Attempting to convince Camillo to lay aside his suspicions that his wife is conducting an affair, Flamineo metaphorically compares a jealous husband to a man who sees the world through glass:
FLAMINIO
Now should
you wear a pair of these spectacles and see your wife tying her shoe, you would imagine twenty hands were taking up of your wife’s
clothes, and this would put you into a horrible, causeless fury.CAMILLO
The fault there, sir, is not in the eyesight.FLAMINIO
True, but they that have the yellow jaundice think all objects they look on to be yellow. Jealousy is worser: her fits present to a man, like so many bubbles in a basin of water, twenty several crabbed faces; many times makes his own shadow his cuckold-maker.
Flamineo sets up an extended metaphor in which a man examines the world through a pair of faceted glass “spectacles.” Because of the cut of the glass, everything he sees is magnified by twenty.

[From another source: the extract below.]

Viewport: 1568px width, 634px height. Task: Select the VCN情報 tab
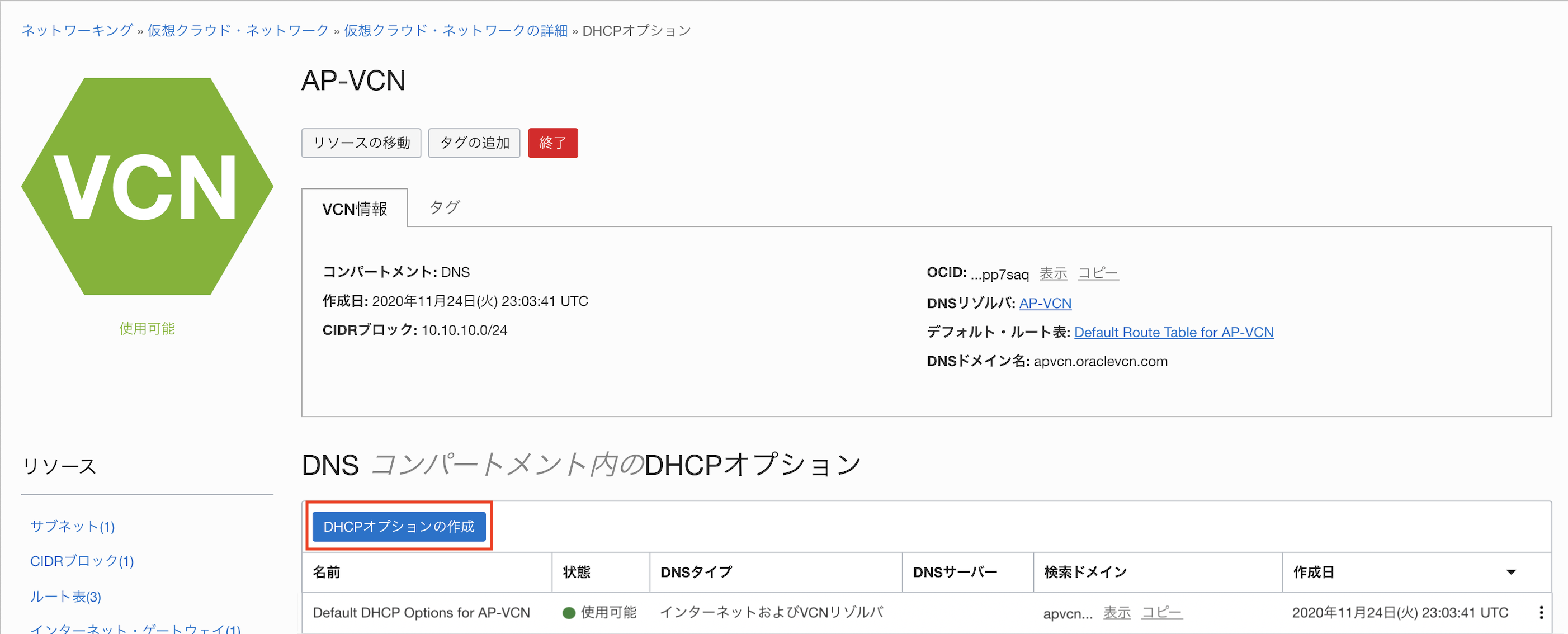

When that man sees his wife “tying her shoes,” he mistakenly imagines that “twenty hands” are taking off her clothing. Flamineo then uses another metaphor that similarly compares jealousy to a form of distorted vision. An individual with “yellow jaundice” (a disease that causes skin and eyes to appear yellow), he claims, imagines the whole world to be “yellow.”
Next, Flamineo employs a common allegorical figure in Renaissance literature: “Jealousy.” The allegorical figure of jealousy, Flamineo claims, causes “fits” in men that make them see the world as if through a “basin of water” filled with “bubbles.” The victim of Jealousy, then, “makes his own shadow / his cuckold-maker,” or in other words, suspects his own reflection of carrying out an affair with his wife. Flamineo uses these metaphors and allegorical figures in order to persuade Camillo to set aside his fears.
The lawyer who leads the case against Vittoria in court for the murder of her husband uses highly technical language that is difficult to understand. Vittoria, hoping to gain favor from the jury and onlookers, uses an extended metaphor to describe and satirize the jargon of the legal profession:
LAWYER
Hold your peace!
Exorbitant sins must have exulceration.VITTORIA
Surely, my lords, this lawyer here hath swallowed Some ’pothecary’s bills or proclamations,
And now the hard and undigestable words
Come up like stones we use give hawks for physic. Why, this is Welsh to Latin.
The lawyer, a satirical and stereotypical representation of the legal profession, opts for needlessly complicated language during the trial. Rather than saying “punishment,” for example, he says “exulceration,” which literally means “the removal of an ulcer.” Vittoria mocks his language, hoping to get the audience on her side. In a metaphor, she states that the lawyer has “swallowed” a medical prescription (full of complex scientific language) or otherwise some royal “proclamations,” which typically employed extravagant and lofty language.
Furthering this digestive metaphor, she claims that the lawyer has not been able to digest the “hard” words he has swallowed, and now vomits them up “like stones we use give hawks for physic.” Here, she references the common early modern belief that overheated hawks swallow stones to cool down and then vomit them back out. Last, she metaphorically compares his speech to “Welsh,” the language of Wales, which was often thought of as an incomprehensible language in English literature of the time.
After Brachiano and Vittoria carry out their plot to murder Isabella by poison, Isabella’s brother, Francisco, is enraged and desires to avenge her swiftly. Monticelso uses a series of metaphors and similes, primarily drawing from the animal kingdom, in order to persuade Francisco to carry out his revenge slowly and carefully:
That’s not the course I’d wish you. Pray, observe me:
We see that undermining more prevails
Than doth the cannon. Bear your wrongs concealed,
And, patient as the tortoise, let this camel
Stalk o’er your back unbruised. Sleep with the lion,
And let this brood of secure, foolish mice
Play with your nostrils, till the time be ripe
For th’bloody audit and the fatal gripe.
Aim like a cunning fowler: close one eye,
That you the better may your game espy.
Francisco, Monticelso claims, must remember that “undermining,” or the digging of tunnels underneath enemy lines, is more effective in war than more direct means such as “the cannon.” He urges Francisco to be “patient as the tortoise,” and to patiently permit himself to be stepped on, with the knowledge that he will ultimately be “unbruised.” Next, he argues that Francesco should sleep in the manner of a lion, who allows “foolish mice” to “play” with his whiskers until they let their guard down and can be killed in a final “bloody audit.” Last, he reminds Francisco of the figure of the “fowler,” or a hunter of birds, who closes “one eye” in order to see his prey more clearly. Monticelso’s various metaphors and similes all stress the same point: Francisco will be more effective in carrying out his revenge if he is patient.